Hegel's dialectics has three main laws, namely, the law of unity of opposites, the law of quantitative change and qualitative change, and the law of negation of negation. These three laws are essentially interrelated. The law of the unity of opposites states that all things are opposite to each other, that is, there are contradictions and are unified with each other. And this characteristic of mutual opposition and mutual unity is because all objects are in motion and transformation. And only relative contradictions can reflect the characteristics of a thing, for example, the contradiction between light and darkness reflects the characteristics of light and darkness. Without the mutual transformation of light and darkness, without the mutual opposition of light and darkness, light and darkness would not exist. This is the law of the unity of opposites, that is, all things that exist are opposite and unified with each other. The law of quantitative change and qualitative change describes the law that quantity changes into quality. For example, the temperature of water will boil only when it reaches a certain critical value, and the energy of electrons will only transition energy level when it reaches a certain critical value. The quantity of an object is transformed into the quality of an object. So how did this transformation come about? Is it Herr Dühring's "Bridge of Continuity"? The law of negation of negation describes the formation of this transformation. The negation of an object is antithetical to itself. For example, existence and non-existence are opposites, and light and darkness are opposites. The negation of this negation makes the two things that were originally opposed to form a unity. After light is transformed into darkness and then into light, light and darkness form patterns, forming a unified, contained, higher being of light and darkness. The formation of this existence is the process of transforming quantity into quality. A bright spot cannot form a pattern, only the movement of continuous bright spots, or the opposition of multiple bright spots and darkness, can form a pattern, that is, the transformation from quantity to quality. The process of this transformation is not Dühring's "bridge of continuity" of "going slightly into the dark", but an abstract law that prevails in things.

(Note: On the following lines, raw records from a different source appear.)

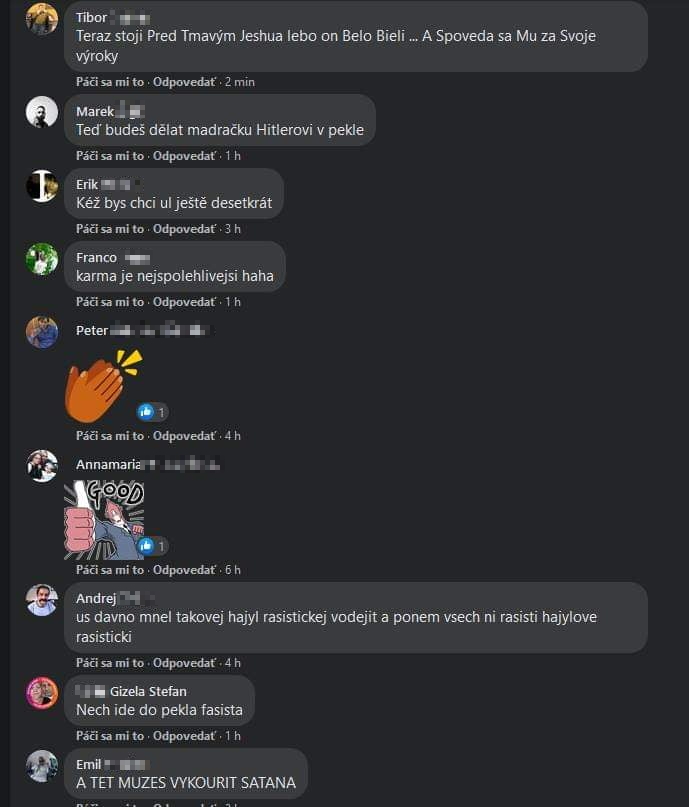Open Annamaria's GOOD thumbs-up sticker
Image resolution: width=689 pixels, height=807 pixels.
point(104,520)
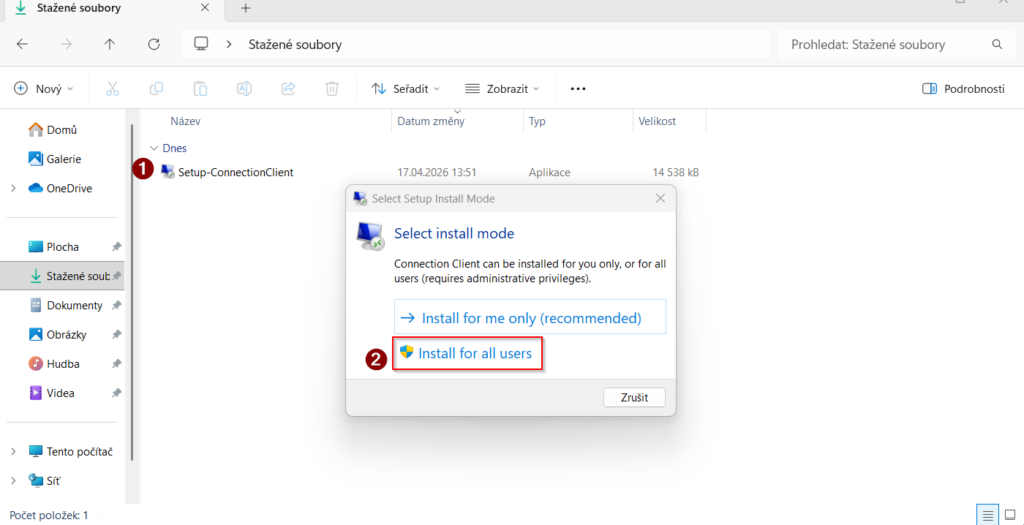Choose Install for me only (recommended)
1024x525 pixels.
530,318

Thesis, Antithesis, Synthesis Image source: The Book of Threes

Mr. Dühring, who has always been stubborn, ignored the relationship between such objectively existing things, refuted Hegel's dialectics and criticized Marx's "Das Kapital". Dühring believes that: Hegel's dialectics is advocating the emergence of contradictions and fallacies, because according to Dühring's understanding, Hegel's three laws refer to the fact that only more contradictions can show the existence of quality. And according to Dühring's theory, contradictions and absurdities do not exist in reality; no amount of quantity can lead to qualitative change; only Dühring's "in his own powerful movement of transformation, reveals the external and internal nature. The philosophy of "all earth and heaven" is the true and absolute truth, a truth that does not require any transformation, and does not have any contradictions and opposites. At this point, Dühring had completely forgotten his hesitant "bridge of continuity". He himself could not find a bridge from stillness to movement, saying that the transition between stillness and movement involves a process of "slightly entering the darkness". Obviously, stillness and movement are in themselves an opposite contradiction. And moving from stillness to movement is nothing more than a denial of stillness. Movement and transformation are a negation of the negation of movement and stillness, a higher-level, unified concept that includes the opposites of movement and stillness. The "bridge of continuity" that Dühring himself did not find is the three laws of Hegel's dialectics. Dühring has no doubt that his actions and speeches admit the universality of contradiction, not to mention that countless things in reality all prove the correctness of dialectics.